** Text block **
------------------------------------------------------------

It’s #MelbourneCup Time. But did you know, #Australians are the #Biggest #Gamblers in the World


By Debra Russell. Images courtesy of Pixebay

According to the gambling industry’s leading global market data intelligence agency, H2 Gambling Capital, Australians are the biggest gamblers in the world gambling more per capita than any other country. With Australia’s most prestigious horse race the Melbourne Cup being run tomorrow, I thought it would be an appropriate time to write about problem gambling. The Melbourne Cup has been tagged ‘The race that stops a nation’ but that certainly doesn’t stop Australians from spending around 140 million annually betting on this race alone.

As a nation Australians spent nearly 20 billion on gambling in 2011 according to the Parliament of Australia paper ‘Waiting for the wins’, by 2015 that figure had risen to 23 billion with half of this amount being spent in slot or poker machines. There are approximately 19 million adults over the age of 18 and 200,000 poker machines in Australia, averaging out at about 1 poker machine for every 86 adults. When you also consider that Australia’s population is only .5% of the world’s population and we have approximately 20% of the world’s poker machines, these are quite alarming statistics.

Australian government data suggests that approximately 1 in 6 Australians who play poker machines regularly, have a serious addiction. For years #anti-pokie lobbyists have been trying to expose the dirty tricks the gambling industry use to gain information and entice people to play. Loyalty cards for example were introduced not to benefit the player but to allow venues to track information such as what time of day patrons play, how often and how long they play, the amounts they bet and how often they win and lose.


Other devices used to keep patrons in venues longer include removing clocks so visitors lose sight of time and providing complimentary food and drinks. Everything from over friendly and accommodating staff to decor, lighting and music are designed to make playing addictive. Machines are programmed to give out small wins that hook the player into thinking their on a winner. If you would like to read more about this, there is a compelling article titled How Casinos Enable Gambling Addicts at the following link https://www.theatlantic.com/magazine/archive/2016/12/losing-it-all/505814/

Other areas such as sports betting and online gambling are the fastest growing areas of the Australian gambling industry. The Australian Government’s Department of Social Services paper Gambling, states that “Online gambling is the fastest growing gambling segment, growing at 15% per annum, with over $1.4 billion gambled online each year. Digital technology is also enabling illegal operators to reach our phones, our televisions, our home computers at any time of the day or night.”

------------------------------------------------------------

** Data section **
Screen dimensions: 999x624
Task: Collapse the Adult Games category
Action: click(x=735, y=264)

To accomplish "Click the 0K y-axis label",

------------------------------------------------------------

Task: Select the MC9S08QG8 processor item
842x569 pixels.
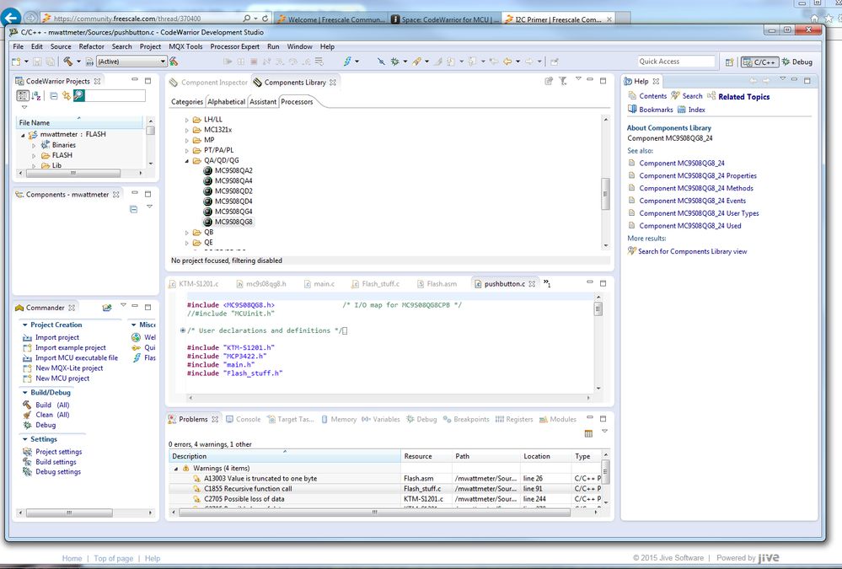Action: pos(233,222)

------------------------------------------------------------

** Task set **
- a) According to the gambling article, roughly how much do Australians spend each year betting on the Melbourne Cup alone?
- b) From the listing, copy out the stretch from the line containing "Task: Select the MC9S08QG8 processor item" through the line containing "Action: pos(233,222)", both included, leaving out the pictures.

** Responses **
- a) Around 140 million.

- b)
Task: Select the MC9S08QG8 processor item
842x569 pixels.
Action: pos(233,222)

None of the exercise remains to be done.